Let the pair of three-space coordinates $p_1$ & $p_2$ define a chord between the edges of a cylinder of radius $R_c$ and length $L$. The edges here represent the two circular borders between the smooth surfaces of the cylinder. Let $c_1$ & $c_2$ represent the end-points of the line segment running through the cylinder's center. The goal is to fit a cylinder to this chord such that the conceptual center of mass of the cylinder is positioned as far away as possible from some three-space coordinate $q$. Intuitively, I would expect that this has a unique solution.
We know a few things:
-The distance between points $c_1$ & $c_2$ is, as specified, $L$.
-The distance between points $c_1$ & $p_1$, and $c_2$ & $p_2$ is $R_c$.
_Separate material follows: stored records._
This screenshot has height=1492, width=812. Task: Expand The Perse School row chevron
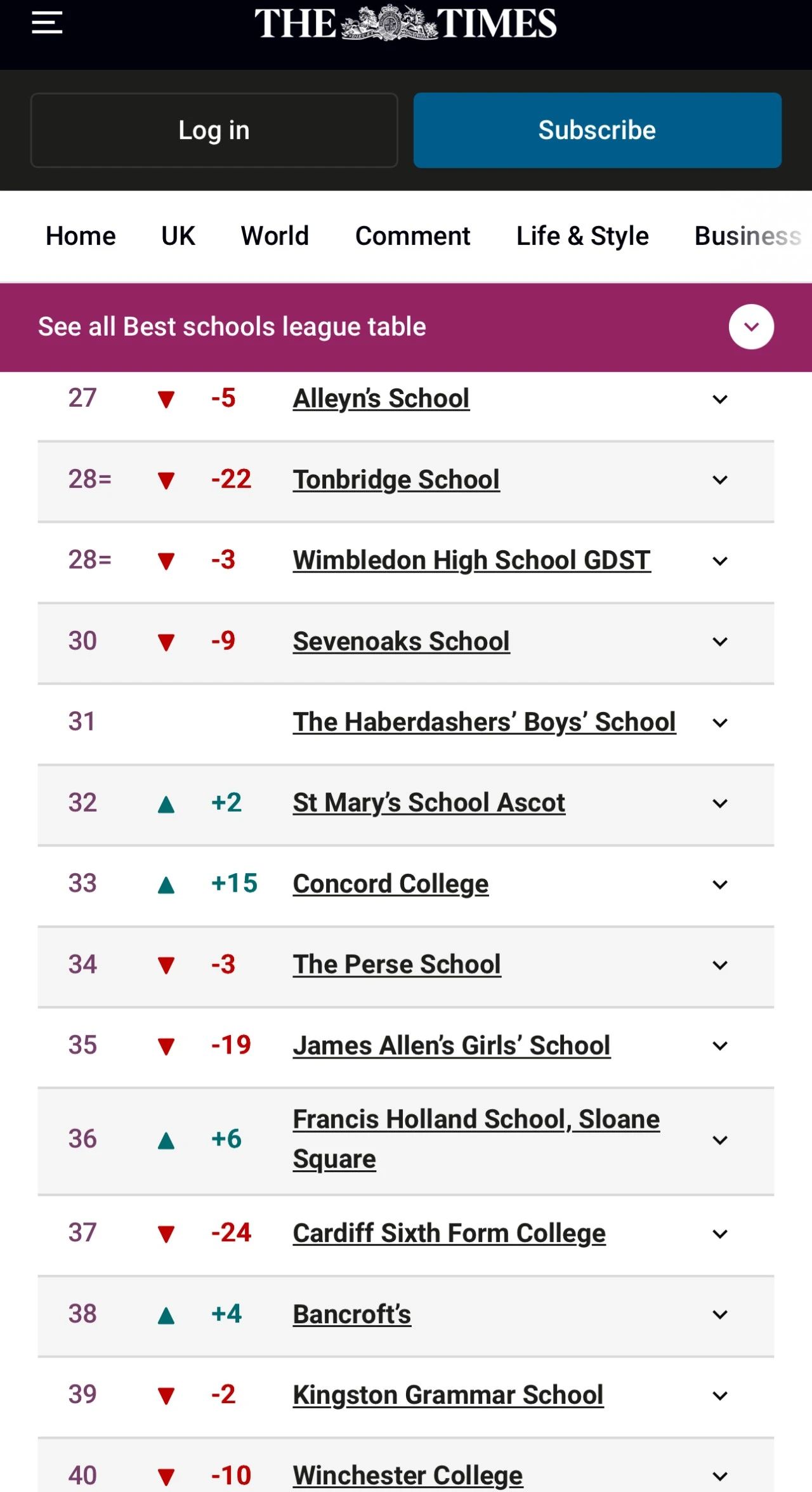pyautogui.click(x=720, y=965)
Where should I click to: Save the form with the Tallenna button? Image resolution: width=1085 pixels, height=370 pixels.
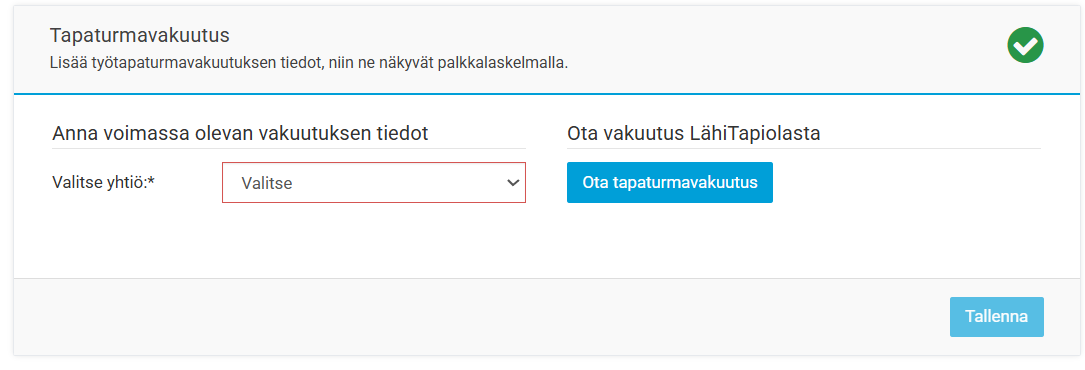[996, 317]
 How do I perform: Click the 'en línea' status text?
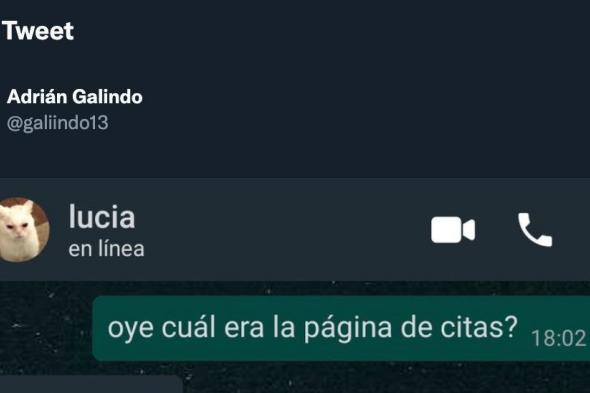tap(106, 249)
-The distance between $c_1$ and $p_2$ is equal to $(L^2 + R_c^2)^\frac{1}{2}$
-The distance between $c_2$ and $p_1$ is likewise equal to $(L^2 + R_c^2)^\frac{1}{2}$
-$R_c$ and $L$ are, of course, $>0$.
My approach thus-far has been to use a symbolic manipulator (Maple and "Reduce" in Mathematica) to find a general expression for $c_1$ & $c_2$ based on these distance relations that I can use to find the cylinder with its mass positioned as far away from the point $q$ as possible. Unsurprisingly, however, my system's memory was exhausted before I could obtain anything useful.
Note! - This is a repost and a slight reformulation of an earlier question I deleted to afford myself some time to try a different approach, and I hope this is not construed as being rude or otherwise disrespectful.